Camillo di Christian RoccaLibertà in rialzo

Milano. Il centro studi indipendente Freedom House, noto in Italia per aver espresso preoccupazione sullo stato della libertà di stampa nel nostro paese, lunedì ha presentato l’autorevole rapporto 2006 sulle libertà nel mondo. Il risultato è musica per le orecchie di George W. Bush e per la sua strategia di promozione della democrazia: “Il 2005 è stato uno degli anni migliori da quando Freedom House, nel 1972, ha cominciato a valutare la libertà nel mondo”. I paesi “non liberi” sono passati dai 49 del 2004 ai 45 di oggi, il numero più basso di società illiberali degli ultimi dieci anni. Otto Stati, più il territorio palestinese, hanno registrato miglioramenti di status. L’Ucraina, l’Indonesia e Trinidad ora sono paesi “liberi”, mentre Afghanistan, Repubblica Centro-africana, Kyrgyzstan, Libano, Mauritania e l’Autorità palestinese sono passati dallo status di “non liberi” a “parzialmente liberi”. Il trend generale è positivo ovunque: oggi sono 89 su 192 i paesi “liberi” dove c’è aperta competizione politica, solida vita civile, stampa indipendente e rispetto dei diritti umani. I “liberi” rappresentano il 46 per cento della popolazione mondiale, ovvero quasi 3 miliardi di persone. Le nazioni “parzialmente libere”, dove c’è un limitato rispetto dei diritti politici e delle libertà civili, sono 58 cioè il 18 per cento della popolazione mondiale. Nei 45 paesi “non liberi” vivono 2 miliardi e 300 milioni di persone (36 per cento), metà dei quali solo in Cina.

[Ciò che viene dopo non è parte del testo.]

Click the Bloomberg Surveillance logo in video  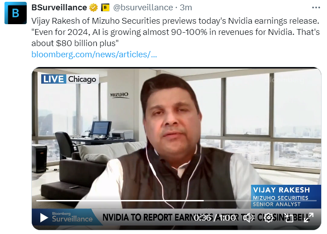72,217
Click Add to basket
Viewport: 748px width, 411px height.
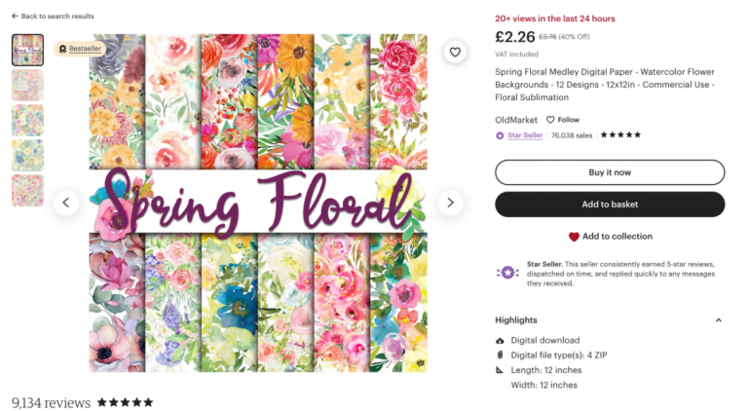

Il medio oriente è la regione del mondo più in movimento verso la libertà, e non è un caso visto che è al centro delle attenzioni della Casa Bianca. Nonostante la regione non possa ancora contare su nessun paese “libero”, i progressi degli ultimi cinque anni “indicano una traiettoria regionale positiva”. Il rapporto aggiunge che i punteggi assegnati al medio oriente “rappresentano la miglior performance nella storia dell’inchiesta”. Ciò è ancora più interessante perché il “progresso è avvenuto in un ambiente che molti non credono possa essere propizio per la diffusione delle libertà di base. Un ambiente che durante questo periodo ha visto una crescita del terrorismo, la continuazione del conflitto israelo-palestinese, la guerra in Iraq, alti indici di povertà e di disoccupazione e una crescente animosità verso gli Stati Uniti”. Eppure i miglioramenti sono evidenti e le strategie democratiche di Bush “stanno pagando i dividendi”.
Freedom House ricorda i progressi in Afghanistan e soprattutto in Libano. Segnala il miglioramento dei diritti delle donne in Kuwait e finanche una leggera apertura in Arabia Saudita, grazie alla possibilità di accedere all’informazione via satellite. I ricercatori fanno notare come l’Arabia Saudita ha sempre fatto parte del club dei “worst of the worst”, ovvero quel ristretto gruppo di paesi con il peggior punteggio possibile. Con l’Arabia Saudita leggermente più su, sono rimasti in otto: Cuba, Corea del Nord, Turkmenistan, Uzbekistan, Libia, Siria, Sudan e Birmania.
Passo avanti anche per l’Autorità palestinese, grazie alla morte di Yasser Arafat e alla fine dei suoi metodi autoritari. Le pressioni americane, e secondo Freedom House anche quelle europee, hanno contribuito alle timide riforme in Egitto, dove nonostante la repressione violenta si sono tenute le elezioni più aperte della sua storia recente. “Crescita moderata anche in Iraq, nonostante la violenza brutale degli insorgenti e dei terroristi”, ma va aggiunto che la ricerca di Freedom House è stata chiusa prima dello straordinario successo elettorale del 15 dicembre. Il cammino della democrazia non è privo di ostacoli, dicono gli esperti di Freedom House, ma “questi progressi rappresentano un argomento potente contro l’affermazione che l’islam sia incompatibile con la democrazia o che l’islam sia necessariamente un impedimento alla diffusione della libertà. Piuttosto l’ostacolo principale a un maggiore progresso resta la consolidata cultura di autoritarismo politico che domina i paesi chiave del mondo arabo”. Il rapporto conclude spiegando che gli sforzi per il regime change di Bush e delle altre società libere “devono essere rafforzati, non diminuiti”.